## TASK DIRECTIONS
Each line of the data below that includes the string "chevron" must be copied.

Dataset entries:
=======

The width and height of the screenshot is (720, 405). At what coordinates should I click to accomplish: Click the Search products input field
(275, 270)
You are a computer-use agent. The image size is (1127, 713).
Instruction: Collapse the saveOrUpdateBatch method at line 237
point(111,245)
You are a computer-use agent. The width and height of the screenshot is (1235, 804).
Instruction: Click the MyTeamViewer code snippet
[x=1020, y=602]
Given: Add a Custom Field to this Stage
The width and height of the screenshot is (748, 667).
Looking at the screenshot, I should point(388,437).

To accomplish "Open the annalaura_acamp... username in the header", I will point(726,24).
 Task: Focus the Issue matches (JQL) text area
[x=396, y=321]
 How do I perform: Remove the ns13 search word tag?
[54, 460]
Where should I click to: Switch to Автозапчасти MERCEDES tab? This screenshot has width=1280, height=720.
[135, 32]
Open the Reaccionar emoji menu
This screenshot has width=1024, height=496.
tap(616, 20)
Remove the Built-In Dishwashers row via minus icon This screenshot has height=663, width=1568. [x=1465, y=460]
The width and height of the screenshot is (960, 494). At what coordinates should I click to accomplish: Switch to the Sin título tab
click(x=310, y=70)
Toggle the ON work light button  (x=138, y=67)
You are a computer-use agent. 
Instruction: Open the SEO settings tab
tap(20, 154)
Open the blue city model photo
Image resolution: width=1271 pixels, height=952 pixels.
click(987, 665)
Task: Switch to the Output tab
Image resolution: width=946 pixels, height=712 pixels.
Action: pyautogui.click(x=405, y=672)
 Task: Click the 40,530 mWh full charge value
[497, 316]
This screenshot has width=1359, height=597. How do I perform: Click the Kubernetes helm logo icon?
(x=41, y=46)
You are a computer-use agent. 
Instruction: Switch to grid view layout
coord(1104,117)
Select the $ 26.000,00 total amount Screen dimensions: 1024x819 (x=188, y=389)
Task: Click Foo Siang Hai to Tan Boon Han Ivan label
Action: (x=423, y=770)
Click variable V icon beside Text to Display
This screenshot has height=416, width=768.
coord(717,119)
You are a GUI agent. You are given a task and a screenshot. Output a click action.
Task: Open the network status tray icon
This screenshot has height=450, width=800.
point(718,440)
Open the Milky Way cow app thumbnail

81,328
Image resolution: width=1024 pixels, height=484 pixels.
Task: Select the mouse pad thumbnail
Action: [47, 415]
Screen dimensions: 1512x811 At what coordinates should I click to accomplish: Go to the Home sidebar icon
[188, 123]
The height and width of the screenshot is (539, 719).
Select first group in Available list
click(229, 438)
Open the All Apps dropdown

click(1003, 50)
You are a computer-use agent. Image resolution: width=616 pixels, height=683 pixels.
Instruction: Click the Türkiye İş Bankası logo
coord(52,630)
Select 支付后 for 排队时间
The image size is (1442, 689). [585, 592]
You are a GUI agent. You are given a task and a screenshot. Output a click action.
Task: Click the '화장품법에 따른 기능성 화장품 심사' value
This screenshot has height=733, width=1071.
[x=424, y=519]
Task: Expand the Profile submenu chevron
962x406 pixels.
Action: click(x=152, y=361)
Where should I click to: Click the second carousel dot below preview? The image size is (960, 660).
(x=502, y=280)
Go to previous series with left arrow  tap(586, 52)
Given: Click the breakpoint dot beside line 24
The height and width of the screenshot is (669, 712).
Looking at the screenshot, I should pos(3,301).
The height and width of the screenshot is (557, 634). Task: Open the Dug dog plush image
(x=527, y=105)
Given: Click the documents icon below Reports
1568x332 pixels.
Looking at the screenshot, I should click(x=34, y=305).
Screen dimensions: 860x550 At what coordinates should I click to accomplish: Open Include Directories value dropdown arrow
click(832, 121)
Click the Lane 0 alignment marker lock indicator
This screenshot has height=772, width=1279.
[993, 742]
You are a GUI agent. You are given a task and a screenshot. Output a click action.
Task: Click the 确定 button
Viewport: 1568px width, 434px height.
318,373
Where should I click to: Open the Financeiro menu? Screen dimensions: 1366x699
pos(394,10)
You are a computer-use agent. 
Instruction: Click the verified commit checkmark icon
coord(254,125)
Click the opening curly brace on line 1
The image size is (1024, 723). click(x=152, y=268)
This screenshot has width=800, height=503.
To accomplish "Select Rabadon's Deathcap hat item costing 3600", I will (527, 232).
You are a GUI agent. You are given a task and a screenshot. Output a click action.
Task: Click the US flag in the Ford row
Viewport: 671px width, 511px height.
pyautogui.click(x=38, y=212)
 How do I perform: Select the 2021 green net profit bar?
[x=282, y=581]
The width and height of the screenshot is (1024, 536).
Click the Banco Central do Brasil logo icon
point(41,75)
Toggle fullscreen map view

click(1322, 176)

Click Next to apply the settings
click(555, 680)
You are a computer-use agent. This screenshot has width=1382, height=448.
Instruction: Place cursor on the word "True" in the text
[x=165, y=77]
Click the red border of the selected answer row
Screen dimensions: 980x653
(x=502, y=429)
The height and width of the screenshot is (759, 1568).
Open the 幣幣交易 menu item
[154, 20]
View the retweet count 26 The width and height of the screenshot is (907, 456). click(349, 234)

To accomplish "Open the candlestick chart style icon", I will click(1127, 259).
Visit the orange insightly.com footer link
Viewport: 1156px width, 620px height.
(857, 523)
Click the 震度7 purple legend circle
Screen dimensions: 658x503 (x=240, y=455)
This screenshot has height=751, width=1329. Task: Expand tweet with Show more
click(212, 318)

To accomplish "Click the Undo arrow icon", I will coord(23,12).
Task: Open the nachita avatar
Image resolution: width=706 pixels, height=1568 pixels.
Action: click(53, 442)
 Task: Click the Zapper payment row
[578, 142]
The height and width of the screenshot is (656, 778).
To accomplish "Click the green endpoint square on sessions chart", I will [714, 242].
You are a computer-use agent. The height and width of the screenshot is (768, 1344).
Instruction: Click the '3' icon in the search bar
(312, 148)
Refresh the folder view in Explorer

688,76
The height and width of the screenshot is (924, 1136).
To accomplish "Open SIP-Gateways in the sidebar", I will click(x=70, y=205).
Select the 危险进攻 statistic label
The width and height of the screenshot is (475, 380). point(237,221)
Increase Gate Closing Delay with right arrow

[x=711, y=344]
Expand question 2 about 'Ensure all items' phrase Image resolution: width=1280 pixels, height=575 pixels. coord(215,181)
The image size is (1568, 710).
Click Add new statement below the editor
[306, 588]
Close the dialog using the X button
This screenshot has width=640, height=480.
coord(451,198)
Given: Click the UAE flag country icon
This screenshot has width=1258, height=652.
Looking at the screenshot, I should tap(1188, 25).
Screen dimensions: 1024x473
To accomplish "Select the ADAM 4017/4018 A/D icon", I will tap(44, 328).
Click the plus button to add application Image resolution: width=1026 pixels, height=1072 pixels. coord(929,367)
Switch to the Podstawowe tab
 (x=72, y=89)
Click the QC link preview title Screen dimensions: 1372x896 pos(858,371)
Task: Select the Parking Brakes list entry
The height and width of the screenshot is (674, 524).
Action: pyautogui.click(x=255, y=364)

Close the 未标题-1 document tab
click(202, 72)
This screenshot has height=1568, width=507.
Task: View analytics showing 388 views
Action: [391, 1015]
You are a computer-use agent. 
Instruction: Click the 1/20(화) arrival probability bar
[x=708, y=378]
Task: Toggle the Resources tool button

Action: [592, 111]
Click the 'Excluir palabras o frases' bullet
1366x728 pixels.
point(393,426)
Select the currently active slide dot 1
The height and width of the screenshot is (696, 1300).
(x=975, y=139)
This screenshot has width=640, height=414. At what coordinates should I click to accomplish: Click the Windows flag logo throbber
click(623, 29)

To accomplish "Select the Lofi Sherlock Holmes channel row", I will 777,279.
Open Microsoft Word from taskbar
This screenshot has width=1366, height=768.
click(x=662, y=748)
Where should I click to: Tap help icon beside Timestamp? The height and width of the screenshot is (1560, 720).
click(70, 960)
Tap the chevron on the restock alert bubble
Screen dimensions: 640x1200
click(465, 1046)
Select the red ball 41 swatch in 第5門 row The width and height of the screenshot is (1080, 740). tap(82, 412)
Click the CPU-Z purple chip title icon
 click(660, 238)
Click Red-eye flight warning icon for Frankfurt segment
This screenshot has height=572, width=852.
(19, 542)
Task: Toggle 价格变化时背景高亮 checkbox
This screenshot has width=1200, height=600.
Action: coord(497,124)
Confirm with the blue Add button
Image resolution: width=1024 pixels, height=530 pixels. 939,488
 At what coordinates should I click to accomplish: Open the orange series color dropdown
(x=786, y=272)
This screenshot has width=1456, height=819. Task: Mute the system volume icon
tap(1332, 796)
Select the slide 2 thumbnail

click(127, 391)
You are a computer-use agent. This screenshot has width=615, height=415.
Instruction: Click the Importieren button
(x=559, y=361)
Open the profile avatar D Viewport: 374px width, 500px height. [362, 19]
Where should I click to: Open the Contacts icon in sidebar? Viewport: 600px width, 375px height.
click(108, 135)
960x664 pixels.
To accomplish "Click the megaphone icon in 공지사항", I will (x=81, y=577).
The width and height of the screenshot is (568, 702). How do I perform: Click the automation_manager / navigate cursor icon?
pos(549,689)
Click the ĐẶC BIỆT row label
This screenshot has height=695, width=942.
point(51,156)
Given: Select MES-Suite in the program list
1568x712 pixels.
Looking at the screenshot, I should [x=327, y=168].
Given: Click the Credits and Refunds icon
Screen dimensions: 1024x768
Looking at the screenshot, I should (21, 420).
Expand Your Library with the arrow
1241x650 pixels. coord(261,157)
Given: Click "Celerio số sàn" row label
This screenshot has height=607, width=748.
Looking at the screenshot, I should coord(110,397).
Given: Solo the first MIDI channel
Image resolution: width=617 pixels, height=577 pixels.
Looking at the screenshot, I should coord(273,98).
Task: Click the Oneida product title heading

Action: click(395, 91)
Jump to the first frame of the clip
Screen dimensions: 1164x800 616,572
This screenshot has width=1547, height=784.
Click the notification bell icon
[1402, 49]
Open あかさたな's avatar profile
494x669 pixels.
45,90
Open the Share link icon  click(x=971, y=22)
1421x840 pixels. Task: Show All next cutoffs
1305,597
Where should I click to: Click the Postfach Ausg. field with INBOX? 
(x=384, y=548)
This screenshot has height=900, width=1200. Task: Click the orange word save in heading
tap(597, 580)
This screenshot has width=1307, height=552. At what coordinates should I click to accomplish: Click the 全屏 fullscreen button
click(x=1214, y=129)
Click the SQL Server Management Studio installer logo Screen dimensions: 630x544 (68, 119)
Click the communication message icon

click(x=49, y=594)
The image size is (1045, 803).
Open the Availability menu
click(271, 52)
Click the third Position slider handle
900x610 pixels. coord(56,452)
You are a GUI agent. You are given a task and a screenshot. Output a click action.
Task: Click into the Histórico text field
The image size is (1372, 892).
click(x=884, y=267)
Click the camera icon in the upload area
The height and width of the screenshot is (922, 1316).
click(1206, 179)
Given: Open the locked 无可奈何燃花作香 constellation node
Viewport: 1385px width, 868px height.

=======

## SOLUTION
Task: Expand the Profile submenu chevron
Tap the chevron on the restock alert bubble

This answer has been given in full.